## THE PROBLEM
From the listing that follows, extract every line and set it down unaltered.

## PROVIDED INFORMATION
◇ ◇ ◇

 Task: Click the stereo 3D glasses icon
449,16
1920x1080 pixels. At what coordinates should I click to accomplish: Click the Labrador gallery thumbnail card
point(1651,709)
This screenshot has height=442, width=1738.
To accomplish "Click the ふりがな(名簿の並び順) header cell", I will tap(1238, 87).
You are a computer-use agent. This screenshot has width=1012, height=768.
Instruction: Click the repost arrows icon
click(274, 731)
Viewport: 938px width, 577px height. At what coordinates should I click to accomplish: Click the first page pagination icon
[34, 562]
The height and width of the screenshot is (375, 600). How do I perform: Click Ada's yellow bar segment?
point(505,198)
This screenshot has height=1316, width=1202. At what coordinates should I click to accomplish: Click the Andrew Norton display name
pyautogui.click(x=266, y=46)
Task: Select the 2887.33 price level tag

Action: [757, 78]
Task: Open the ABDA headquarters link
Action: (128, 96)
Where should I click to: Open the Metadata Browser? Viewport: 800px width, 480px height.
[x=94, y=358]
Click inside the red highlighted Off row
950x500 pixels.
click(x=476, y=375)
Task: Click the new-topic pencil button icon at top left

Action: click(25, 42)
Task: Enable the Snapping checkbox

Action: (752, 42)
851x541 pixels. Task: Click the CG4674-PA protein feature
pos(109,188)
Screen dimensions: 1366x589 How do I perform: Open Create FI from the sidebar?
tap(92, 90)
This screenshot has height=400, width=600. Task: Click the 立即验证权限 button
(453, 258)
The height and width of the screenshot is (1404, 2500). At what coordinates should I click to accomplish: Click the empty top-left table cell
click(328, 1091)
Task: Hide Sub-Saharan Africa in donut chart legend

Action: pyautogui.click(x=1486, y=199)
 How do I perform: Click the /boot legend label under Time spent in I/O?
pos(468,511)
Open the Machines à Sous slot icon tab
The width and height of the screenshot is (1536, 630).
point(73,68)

◇ ◇ ◇

## ANSWER TO THIS PROBLEM
 Task: Click the stereo 3D glasses icon
449,16
1920x1080 pixels. At what coordinates should I click to accomplish: Click the Labrador gallery thumbnail card
point(1651,709)
This screenshot has height=442, width=1738.
To accomplish "Click the ふりがな(名簿の並び順) header cell", I will tap(1238, 87).
You are a computer-use agent. This screenshot has width=1012, height=768.
Instruction: Click the repost arrows icon
click(274, 731)
Viewport: 938px width, 577px height. At what coordinates should I click to accomplish: Click the first page pagination icon
[34, 562]
The height and width of the screenshot is (375, 600). How do I perform: Click Ada's yellow bar segment?
point(505,198)
This screenshot has height=1316, width=1202. At what coordinates should I click to accomplish: Click the Andrew Norton display name
pyautogui.click(x=266, y=46)
Task: Select the 2887.33 price level tag

Action: [757, 78]
Task: Open the ABDA headquarters link
Action: (128, 96)
Where should I click to: Open the Metadata Browser? Viewport: 800px width, 480px height.
[x=94, y=358]
Click inside the red highlighted Off row
950x500 pixels.
click(x=476, y=375)
Task: Click the new-topic pencil button icon at top left

Action: click(25, 42)
Task: Enable the Snapping checkbox

Action: (752, 42)
851x541 pixels. Task: Click the CG4674-PA protein feature
pos(109,188)
Screen dimensions: 1366x589 How do I perform: Open Create FI from the sidebar?
tap(92, 90)
This screenshot has height=400, width=600. Task: Click the 立即验证权限 button
(453, 258)
The height and width of the screenshot is (1404, 2500). At what coordinates should I click to accomplish: Click the empty top-left table cell
click(328, 1091)
Task: Hide Sub-Saharan Africa in donut chart legend

Action: pyautogui.click(x=1486, y=199)
 How do I perform: Click the /boot legend label under Time spent in I/O?
pos(468,511)
Open the Machines à Sous slot icon tab
The width and height of the screenshot is (1536, 630).
point(73,68)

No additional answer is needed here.